▶ _Problem to work on_
A stretch of the entries below is to be set down exactly, running from the line with "Expand the Downloads" through the line with "Screen dimensions: 953x538", both included, and no other line.

=== Extracted entries ===

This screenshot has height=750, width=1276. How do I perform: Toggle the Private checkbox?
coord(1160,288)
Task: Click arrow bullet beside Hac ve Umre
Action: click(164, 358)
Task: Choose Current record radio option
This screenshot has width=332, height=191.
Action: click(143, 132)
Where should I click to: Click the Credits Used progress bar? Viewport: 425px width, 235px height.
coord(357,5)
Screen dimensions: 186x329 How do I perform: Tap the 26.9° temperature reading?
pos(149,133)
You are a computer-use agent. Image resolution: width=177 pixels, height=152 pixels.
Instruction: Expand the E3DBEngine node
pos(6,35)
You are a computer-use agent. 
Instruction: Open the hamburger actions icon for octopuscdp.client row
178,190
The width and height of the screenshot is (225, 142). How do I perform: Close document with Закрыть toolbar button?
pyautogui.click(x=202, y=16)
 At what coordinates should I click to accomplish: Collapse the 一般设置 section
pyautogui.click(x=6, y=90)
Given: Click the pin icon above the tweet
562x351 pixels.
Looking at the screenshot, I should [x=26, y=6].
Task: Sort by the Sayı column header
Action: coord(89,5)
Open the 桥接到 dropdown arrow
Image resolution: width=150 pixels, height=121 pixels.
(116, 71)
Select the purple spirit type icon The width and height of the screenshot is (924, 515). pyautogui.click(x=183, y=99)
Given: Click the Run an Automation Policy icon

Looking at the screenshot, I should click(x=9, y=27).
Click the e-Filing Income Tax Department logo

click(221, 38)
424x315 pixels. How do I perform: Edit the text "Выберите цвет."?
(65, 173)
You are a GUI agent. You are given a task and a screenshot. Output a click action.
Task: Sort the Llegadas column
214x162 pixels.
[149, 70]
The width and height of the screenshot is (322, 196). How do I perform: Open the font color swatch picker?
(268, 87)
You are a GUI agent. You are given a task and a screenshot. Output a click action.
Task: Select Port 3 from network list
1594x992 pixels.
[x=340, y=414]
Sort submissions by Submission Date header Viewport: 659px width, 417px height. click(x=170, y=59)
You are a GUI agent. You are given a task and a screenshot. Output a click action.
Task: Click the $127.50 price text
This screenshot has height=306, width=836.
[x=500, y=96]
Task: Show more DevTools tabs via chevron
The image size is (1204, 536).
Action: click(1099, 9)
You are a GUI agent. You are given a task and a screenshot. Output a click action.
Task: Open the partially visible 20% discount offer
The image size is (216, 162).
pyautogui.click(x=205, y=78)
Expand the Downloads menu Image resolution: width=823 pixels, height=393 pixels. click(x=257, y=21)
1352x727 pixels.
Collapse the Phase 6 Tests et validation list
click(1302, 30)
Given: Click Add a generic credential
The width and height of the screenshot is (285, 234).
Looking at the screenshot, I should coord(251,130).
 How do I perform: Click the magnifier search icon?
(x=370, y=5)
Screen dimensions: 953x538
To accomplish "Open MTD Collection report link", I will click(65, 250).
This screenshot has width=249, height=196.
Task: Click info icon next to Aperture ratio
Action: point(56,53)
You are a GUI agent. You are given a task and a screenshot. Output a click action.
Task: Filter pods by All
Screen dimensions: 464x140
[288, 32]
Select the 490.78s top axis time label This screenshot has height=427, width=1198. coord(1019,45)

===

▶ _Answer to this problem_
Expand the Downloads menu Image resolution: width=823 pixels, height=393 pixels. click(x=257, y=21)
1352x727 pixels.
Collapse the Phase 6 Tests et validation list
click(1302, 30)
Given: Click Add a generic credential
The width and height of the screenshot is (285, 234).
Looking at the screenshot, I should coord(251,130).
 How do I perform: Click the magnifier search icon?
(x=370, y=5)
Screen dimensions: 953x538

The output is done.